Records.
_ _ _

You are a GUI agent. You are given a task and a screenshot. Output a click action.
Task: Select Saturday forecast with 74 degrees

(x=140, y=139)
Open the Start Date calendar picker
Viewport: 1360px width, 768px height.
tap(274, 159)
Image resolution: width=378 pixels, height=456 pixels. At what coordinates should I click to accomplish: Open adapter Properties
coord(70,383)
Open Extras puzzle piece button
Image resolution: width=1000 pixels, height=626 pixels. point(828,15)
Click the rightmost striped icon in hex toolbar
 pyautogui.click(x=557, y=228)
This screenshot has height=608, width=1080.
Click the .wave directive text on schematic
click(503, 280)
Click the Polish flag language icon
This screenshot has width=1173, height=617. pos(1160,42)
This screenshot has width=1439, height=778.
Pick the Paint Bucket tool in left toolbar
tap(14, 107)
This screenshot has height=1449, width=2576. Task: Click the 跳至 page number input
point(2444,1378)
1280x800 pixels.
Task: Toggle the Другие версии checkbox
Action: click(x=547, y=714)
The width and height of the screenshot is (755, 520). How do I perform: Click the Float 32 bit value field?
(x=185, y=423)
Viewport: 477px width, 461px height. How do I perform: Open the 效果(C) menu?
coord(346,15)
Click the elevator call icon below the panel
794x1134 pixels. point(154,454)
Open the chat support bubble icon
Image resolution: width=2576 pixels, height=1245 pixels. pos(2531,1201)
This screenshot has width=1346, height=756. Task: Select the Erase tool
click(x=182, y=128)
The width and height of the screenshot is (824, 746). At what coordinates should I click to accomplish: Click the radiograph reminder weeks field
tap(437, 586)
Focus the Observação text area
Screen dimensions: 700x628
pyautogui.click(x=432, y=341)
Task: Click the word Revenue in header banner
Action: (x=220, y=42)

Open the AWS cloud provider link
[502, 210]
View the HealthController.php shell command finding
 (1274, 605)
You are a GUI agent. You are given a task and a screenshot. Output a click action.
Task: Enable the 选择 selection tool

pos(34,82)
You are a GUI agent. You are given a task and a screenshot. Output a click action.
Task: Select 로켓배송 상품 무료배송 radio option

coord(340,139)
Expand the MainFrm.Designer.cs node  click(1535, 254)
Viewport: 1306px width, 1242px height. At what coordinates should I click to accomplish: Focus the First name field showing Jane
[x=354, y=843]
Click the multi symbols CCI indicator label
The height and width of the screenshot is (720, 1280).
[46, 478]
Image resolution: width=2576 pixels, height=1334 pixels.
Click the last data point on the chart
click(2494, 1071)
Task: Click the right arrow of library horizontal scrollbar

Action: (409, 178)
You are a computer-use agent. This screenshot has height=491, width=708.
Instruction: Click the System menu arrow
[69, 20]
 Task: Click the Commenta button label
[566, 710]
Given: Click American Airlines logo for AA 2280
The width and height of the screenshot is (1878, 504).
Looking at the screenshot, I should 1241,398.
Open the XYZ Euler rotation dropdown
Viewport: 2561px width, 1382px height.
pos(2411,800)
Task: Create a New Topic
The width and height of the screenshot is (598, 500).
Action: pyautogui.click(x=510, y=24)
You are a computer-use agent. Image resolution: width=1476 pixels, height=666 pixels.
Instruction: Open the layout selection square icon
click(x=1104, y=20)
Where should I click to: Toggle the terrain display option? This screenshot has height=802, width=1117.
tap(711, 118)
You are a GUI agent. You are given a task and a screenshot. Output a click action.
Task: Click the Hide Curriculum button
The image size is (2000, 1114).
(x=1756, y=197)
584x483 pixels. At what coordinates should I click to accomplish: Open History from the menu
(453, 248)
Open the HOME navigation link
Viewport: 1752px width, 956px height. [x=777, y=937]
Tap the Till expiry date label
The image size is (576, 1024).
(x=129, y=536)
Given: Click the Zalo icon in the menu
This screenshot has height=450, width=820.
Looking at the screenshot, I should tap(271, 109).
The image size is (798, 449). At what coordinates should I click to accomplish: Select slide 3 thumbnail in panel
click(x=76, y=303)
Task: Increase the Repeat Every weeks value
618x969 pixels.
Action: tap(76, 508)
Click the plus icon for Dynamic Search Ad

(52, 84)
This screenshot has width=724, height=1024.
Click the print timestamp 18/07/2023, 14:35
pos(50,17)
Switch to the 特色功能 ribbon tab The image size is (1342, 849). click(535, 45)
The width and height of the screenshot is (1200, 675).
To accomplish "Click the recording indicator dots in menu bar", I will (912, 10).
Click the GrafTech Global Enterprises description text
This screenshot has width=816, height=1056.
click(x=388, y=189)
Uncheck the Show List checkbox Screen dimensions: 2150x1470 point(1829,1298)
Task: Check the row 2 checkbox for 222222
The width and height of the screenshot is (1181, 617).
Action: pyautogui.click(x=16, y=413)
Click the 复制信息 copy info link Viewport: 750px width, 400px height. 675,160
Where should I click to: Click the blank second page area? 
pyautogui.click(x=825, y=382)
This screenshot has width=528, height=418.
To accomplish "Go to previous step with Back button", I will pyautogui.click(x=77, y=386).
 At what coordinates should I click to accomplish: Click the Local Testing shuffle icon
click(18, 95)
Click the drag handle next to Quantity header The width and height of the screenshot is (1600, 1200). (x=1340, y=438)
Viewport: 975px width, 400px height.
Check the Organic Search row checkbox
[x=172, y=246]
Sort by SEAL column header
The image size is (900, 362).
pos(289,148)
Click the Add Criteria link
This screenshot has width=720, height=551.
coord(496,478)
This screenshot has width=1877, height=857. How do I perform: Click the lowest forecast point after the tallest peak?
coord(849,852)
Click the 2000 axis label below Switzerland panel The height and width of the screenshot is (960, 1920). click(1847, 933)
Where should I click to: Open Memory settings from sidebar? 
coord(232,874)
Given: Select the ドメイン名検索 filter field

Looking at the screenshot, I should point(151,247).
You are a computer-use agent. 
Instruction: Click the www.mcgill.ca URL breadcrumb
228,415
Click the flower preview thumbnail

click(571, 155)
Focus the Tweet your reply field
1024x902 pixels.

_ _ _

Your objective. Copy out all of the records above line for line, with no changes.

Exercise output.
You are a GUI agent. You are given a task and a screenshot. Output a click action.
Task: Select Saturday forecast with 74 degrees

(x=140, y=139)
Open the Start Date calendar picker
Viewport: 1360px width, 768px height.
tap(274, 159)
Image resolution: width=378 pixels, height=456 pixels. At what coordinates should I click to accomplish: Open adapter Properties
coord(70,383)
Open Extras puzzle piece button
Image resolution: width=1000 pixels, height=626 pixels. point(828,15)
Click the rightmost striped icon in hex toolbar
 pyautogui.click(x=557, y=228)
This screenshot has height=608, width=1080.
Click the .wave directive text on schematic
click(503, 280)
Click the Polish flag language icon
This screenshot has width=1173, height=617. pos(1160,42)
This screenshot has width=1439, height=778.
Pick the Paint Bucket tool in left toolbar
tap(14, 107)
This screenshot has height=1449, width=2576. Task: Click the 跳至 page number input
point(2444,1378)
1280x800 pixels.
Task: Toggle the Другие версии checkbox
Action: click(x=547, y=714)
The width and height of the screenshot is (755, 520). How do I perform: Click the Float 32 bit value field?
(x=185, y=423)
Viewport: 477px width, 461px height. How do I perform: Open the 效果(C) menu?
coord(346,15)
Click the elevator call icon below the panel
794x1134 pixels. point(154,454)
Open the chat support bubble icon
Image resolution: width=2576 pixels, height=1245 pixels. pos(2531,1201)
This screenshot has width=1346, height=756. Task: Select the Erase tool
click(x=182, y=128)
The width and height of the screenshot is (824, 746). At what coordinates should I click to accomplish: Click the radiograph reminder weeks field
tap(437, 586)
Focus the Observação text area
Screen dimensions: 700x628
pyautogui.click(x=432, y=341)
Task: Click the word Revenue in header banner
Action: (x=220, y=42)

Open the AWS cloud provider link
[502, 210]
View the HealthController.php shell command finding
 (1274, 605)
You are a GUI agent. You are given a task and a screenshot. Output a click action.
Task: Enable the 选择 selection tool

pos(34,82)
You are a GUI agent. You are given a task and a screenshot. Output a click action.
Task: Select 로켓배송 상품 무료배송 radio option

coord(340,139)
Expand the MainFrm.Designer.cs node  click(1535, 254)
Viewport: 1306px width, 1242px height. At what coordinates should I click to accomplish: Focus the First name field showing Jane
[x=354, y=843]
Click the multi symbols CCI indicator label
The height and width of the screenshot is (720, 1280).
[46, 478]
Image resolution: width=2576 pixels, height=1334 pixels.
Click the last data point on the chart
click(2494, 1071)
Task: Click the right arrow of library horizontal scrollbar

Action: (409, 178)
You are a computer-use agent. This screenshot has height=491, width=708.
Instruction: Click the System menu arrow
[69, 20]
 Task: Click the Commenta button label
[566, 710]
Given: Click American Airlines logo for AA 2280
The width and height of the screenshot is (1878, 504).
Looking at the screenshot, I should 1241,398.
Open the XYZ Euler rotation dropdown
Viewport: 2561px width, 1382px height.
pos(2411,800)
Task: Create a New Topic
The width and height of the screenshot is (598, 500).
Action: pyautogui.click(x=510, y=24)
You are a computer-use agent. Image resolution: width=1476 pixels, height=666 pixels.
Instruction: Open the layout selection square icon
click(x=1104, y=20)
Where should I click to: Toggle the terrain display option? This screenshot has height=802, width=1117.
tap(711, 118)
You are a GUI agent. You are given a task and a screenshot. Output a click action.
Task: Click the Hide Curriculum button
The image size is (2000, 1114).
(x=1756, y=197)
584x483 pixels. At what coordinates should I click to accomplish: Open History from the menu
(453, 248)
Open the HOME navigation link
Viewport: 1752px width, 956px height. [x=777, y=937]
Tap the Till expiry date label
The image size is (576, 1024).
(x=129, y=536)
Given: Click the Zalo icon in the menu
This screenshot has height=450, width=820.
Looking at the screenshot, I should tap(271, 109).
The image size is (798, 449). At what coordinates should I click to accomplish: Select slide 3 thumbnail in panel
click(x=76, y=303)
Task: Increase the Repeat Every weeks value
618x969 pixels.
Action: tap(76, 508)
Click the plus icon for Dynamic Search Ad

(52, 84)
This screenshot has width=724, height=1024.
Click the print timestamp 18/07/2023, 14:35
pos(50,17)
Switch to the 特色功能 ribbon tab The image size is (1342, 849). click(535, 45)
The width and height of the screenshot is (1200, 675).
To accomplish "Click the recording indicator dots in menu bar", I will (912, 10).
Click the GrafTech Global Enterprises description text
This screenshot has width=816, height=1056.
click(x=388, y=189)
Uncheck the Show List checkbox Screen dimensions: 2150x1470 point(1829,1298)
Task: Check the row 2 checkbox for 222222
The width and height of the screenshot is (1181, 617).
Action: pyautogui.click(x=16, y=413)
Click the 复制信息 copy info link Viewport: 750px width, 400px height. 675,160
Where should I click to: Click the blank second page area? 
pyautogui.click(x=825, y=382)
This screenshot has width=528, height=418.
To accomplish "Go to previous step with Back button", I will pyautogui.click(x=77, y=386).
 At what coordinates should I click to accomplish: Click the Local Testing shuffle icon
click(18, 95)
Click the drag handle next to Quantity header The width and height of the screenshot is (1600, 1200). (x=1340, y=438)
Viewport: 975px width, 400px height.
Check the Organic Search row checkbox
[x=172, y=246]
Sort by SEAL column header
The image size is (900, 362).
pos(289,148)
Click the Add Criteria link
This screenshot has width=720, height=551.
coord(496,478)
This screenshot has width=1877, height=857. How do I perform: Click the lowest forecast point after the tallest peak?
coord(849,852)
Click the 2000 axis label below Switzerland panel The height and width of the screenshot is (960, 1920). click(1847, 933)
Where should I click to: Open Memory settings from sidebar? 
coord(232,874)
Given: Select the ドメイン名検索 filter field

Looking at the screenshot, I should point(151,247).
You are a computer-use agent. 
Instruction: Click the www.mcgill.ca URL breadcrumb
228,415
Click the flower preview thumbnail

click(571, 155)
Focus the Tweet your reply field
1024x902 pixels.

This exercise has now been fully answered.